Text provided –
= = = = = = =
OLPC XO BTest-1 Units Span a Kilometer in WiFi Connectivity

   
   
   
   
   

How far does your laptop WiFi reach? Do you get 10, maybe 20 meters from your base station before the signal degrades? Wouldn't it be nice to get 500 meters? Or what about a whole kilometer, and that's with a stock laptop, not one modified with a directional antenna like the joe-cool BottleNet?


An OLPC mesh network

You soon shall with One Laptop Per Child. With their claim to be the first implementation of the emerging 802.11s standard, they are making Superman-sized leaps in connectivity using Marvell wireless firmware with full mesh functionality on the Children's Machine XO.

As Walter Bender reports in this week's OLPC Community News, James Cameron's continued wireless distance testing in rural Outback Australia with OLPC XO-1's is producing impressive WiFi connectivity results:

I've just completed a rural range test in ad-hoc mode, using two laptops, at a height above ground of 1.5 metres, over 1.26 kilometers line of sight.
= = = = = = =
Data provided –
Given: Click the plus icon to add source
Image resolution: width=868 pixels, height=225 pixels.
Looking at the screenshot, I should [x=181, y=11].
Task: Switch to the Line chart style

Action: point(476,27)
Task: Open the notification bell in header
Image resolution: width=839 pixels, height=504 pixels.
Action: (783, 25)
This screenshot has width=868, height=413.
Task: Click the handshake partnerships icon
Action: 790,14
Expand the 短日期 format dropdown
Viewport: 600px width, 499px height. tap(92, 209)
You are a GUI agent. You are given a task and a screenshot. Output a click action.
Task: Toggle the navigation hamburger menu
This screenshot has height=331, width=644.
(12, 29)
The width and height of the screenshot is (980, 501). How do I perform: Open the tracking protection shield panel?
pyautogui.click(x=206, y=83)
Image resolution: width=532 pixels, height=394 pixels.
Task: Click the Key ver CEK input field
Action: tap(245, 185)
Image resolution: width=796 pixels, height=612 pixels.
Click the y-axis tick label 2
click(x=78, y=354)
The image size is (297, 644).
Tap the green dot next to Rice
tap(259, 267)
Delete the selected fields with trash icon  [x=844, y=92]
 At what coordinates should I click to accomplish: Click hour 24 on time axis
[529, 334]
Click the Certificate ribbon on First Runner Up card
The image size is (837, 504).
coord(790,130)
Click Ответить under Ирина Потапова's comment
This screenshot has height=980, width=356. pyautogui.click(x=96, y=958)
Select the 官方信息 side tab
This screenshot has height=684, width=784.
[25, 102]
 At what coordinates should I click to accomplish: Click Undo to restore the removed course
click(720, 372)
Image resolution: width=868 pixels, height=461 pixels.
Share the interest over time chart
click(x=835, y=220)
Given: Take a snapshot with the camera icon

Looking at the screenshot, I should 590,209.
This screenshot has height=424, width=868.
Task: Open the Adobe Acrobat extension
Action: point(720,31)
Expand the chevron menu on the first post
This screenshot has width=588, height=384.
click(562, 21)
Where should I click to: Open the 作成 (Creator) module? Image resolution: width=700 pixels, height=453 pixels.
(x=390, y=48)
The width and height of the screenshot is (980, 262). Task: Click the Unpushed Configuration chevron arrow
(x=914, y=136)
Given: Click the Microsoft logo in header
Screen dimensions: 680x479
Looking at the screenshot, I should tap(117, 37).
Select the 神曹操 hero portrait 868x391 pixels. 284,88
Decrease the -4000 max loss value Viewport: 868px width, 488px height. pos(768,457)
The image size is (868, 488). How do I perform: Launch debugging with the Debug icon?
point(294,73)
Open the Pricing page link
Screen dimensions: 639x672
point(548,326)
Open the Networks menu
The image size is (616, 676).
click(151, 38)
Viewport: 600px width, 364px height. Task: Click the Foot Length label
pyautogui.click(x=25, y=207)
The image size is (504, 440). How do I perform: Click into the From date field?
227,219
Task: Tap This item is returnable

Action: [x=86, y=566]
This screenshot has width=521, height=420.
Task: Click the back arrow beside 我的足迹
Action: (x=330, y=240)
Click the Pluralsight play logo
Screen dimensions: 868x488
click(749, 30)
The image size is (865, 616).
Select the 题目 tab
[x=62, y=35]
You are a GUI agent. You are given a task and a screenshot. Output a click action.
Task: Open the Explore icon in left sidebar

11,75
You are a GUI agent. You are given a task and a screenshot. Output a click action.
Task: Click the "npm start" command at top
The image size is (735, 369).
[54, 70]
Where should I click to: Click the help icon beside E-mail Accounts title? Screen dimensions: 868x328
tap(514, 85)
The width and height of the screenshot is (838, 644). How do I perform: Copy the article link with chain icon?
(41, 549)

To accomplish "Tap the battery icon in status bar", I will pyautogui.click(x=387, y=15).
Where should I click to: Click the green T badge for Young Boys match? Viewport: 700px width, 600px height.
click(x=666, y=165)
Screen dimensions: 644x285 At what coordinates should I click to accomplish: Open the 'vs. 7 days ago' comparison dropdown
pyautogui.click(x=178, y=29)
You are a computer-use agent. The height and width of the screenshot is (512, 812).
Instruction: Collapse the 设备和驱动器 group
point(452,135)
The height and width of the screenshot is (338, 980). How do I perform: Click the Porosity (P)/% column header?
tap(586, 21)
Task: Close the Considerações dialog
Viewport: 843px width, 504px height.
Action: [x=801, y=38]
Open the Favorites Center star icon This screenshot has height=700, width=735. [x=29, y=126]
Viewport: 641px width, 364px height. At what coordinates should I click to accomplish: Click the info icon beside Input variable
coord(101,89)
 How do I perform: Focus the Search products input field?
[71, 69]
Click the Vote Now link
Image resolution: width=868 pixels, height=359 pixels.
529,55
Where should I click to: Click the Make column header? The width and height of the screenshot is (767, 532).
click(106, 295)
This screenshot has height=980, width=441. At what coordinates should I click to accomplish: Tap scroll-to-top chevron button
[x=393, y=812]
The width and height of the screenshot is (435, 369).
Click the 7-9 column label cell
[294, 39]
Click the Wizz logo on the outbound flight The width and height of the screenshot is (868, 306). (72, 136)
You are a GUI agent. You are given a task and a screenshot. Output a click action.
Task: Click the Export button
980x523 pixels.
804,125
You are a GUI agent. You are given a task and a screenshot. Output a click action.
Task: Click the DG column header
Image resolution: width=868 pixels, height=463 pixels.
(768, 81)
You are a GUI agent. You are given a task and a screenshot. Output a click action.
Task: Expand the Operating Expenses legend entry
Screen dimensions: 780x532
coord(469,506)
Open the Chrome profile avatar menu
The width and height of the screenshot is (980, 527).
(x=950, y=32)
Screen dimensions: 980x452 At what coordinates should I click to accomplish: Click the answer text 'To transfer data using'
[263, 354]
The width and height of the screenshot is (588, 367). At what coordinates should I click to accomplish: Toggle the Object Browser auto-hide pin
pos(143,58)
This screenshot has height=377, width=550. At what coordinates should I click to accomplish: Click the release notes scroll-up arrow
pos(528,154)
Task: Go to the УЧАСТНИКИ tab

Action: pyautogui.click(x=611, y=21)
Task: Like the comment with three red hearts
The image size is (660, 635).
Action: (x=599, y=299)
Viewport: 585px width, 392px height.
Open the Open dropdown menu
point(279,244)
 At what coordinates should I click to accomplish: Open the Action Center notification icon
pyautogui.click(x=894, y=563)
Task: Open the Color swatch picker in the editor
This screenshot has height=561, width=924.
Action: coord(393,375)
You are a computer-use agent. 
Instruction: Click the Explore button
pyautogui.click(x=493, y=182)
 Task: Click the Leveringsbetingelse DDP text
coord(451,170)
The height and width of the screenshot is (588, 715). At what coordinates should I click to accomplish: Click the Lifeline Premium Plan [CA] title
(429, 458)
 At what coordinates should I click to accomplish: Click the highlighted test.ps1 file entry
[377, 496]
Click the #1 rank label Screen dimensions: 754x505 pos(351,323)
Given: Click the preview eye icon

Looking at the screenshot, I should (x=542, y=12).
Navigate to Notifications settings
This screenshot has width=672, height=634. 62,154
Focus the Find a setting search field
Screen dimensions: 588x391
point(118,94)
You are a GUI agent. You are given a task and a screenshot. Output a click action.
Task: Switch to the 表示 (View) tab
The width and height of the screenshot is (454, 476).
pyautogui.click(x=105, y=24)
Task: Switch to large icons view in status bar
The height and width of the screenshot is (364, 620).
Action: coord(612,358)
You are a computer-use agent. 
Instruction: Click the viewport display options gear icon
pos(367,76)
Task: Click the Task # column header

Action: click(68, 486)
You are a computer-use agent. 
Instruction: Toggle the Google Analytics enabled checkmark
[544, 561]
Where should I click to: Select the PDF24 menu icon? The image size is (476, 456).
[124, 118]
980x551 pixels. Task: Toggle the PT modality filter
= = = = = = =
What to do –
**A)** Edit the OLPC WiFi range article by rewriting everything from "You soon shall" down to "line of sight.", with "ad-hoc mode" replaced by "mesh mode".
**B)** Write out the entries exactly, everything from the line containing "test.ps1 file entry" down to the final line of the entries, with both ends included.

Expected outputs –
**A)**
You soon shall with One Laptop Per Child. With their claim to be the first implementation of the emerging 802.11s standard, they are making Superman-sized leaps in connectivity using Marvell wireless firmware with full mesh functionality on the Children's Machine XO.

As Walter Bender reports in this week's OLPC Community News, James Cameron's continued wireless distance testing in rural Outback Australia with OLPC XO-1's is producing impressive WiFi connectivity results:

I've just completed a rural range test in mesh mode, using two laptops, at a height above ground of 1.5 metres, over 1.26 kilometers line of sight.

**B)**
 At what coordinates should I click to accomplish: Click the highlighted test.ps1 file entry
[377, 496]
Click the #1 rank label Screen dimensions: 754x505 pos(351,323)
Given: Click the preview eye icon

Looking at the screenshot, I should (x=542, y=12).
Navigate to Notifications settings
This screenshot has width=672, height=634. 62,154
Focus the Find a setting search field
Screen dimensions: 588x391
point(118,94)
You are a GUI agent. You are given a task and a screenshot. Output a click action.
Task: Switch to the 表示 (View) tab
The width and height of the screenshot is (454, 476).
pyautogui.click(x=105, y=24)
Task: Switch to large icons view in status bar
The height and width of the screenshot is (364, 620).
Action: coord(612,358)
You are a computer-use agent. 
Instruction: Click the viewport display options gear icon
pos(367,76)
Task: Click the Task # column header

Action: click(68, 486)
You are a computer-use agent. 
Instruction: Toggle the Google Analytics enabled checkmark
[544, 561]
Where should I click to: Select the PDF24 menu icon? The image size is (476, 456).
[124, 118]
980x551 pixels. Task: Toggle the PT modality filter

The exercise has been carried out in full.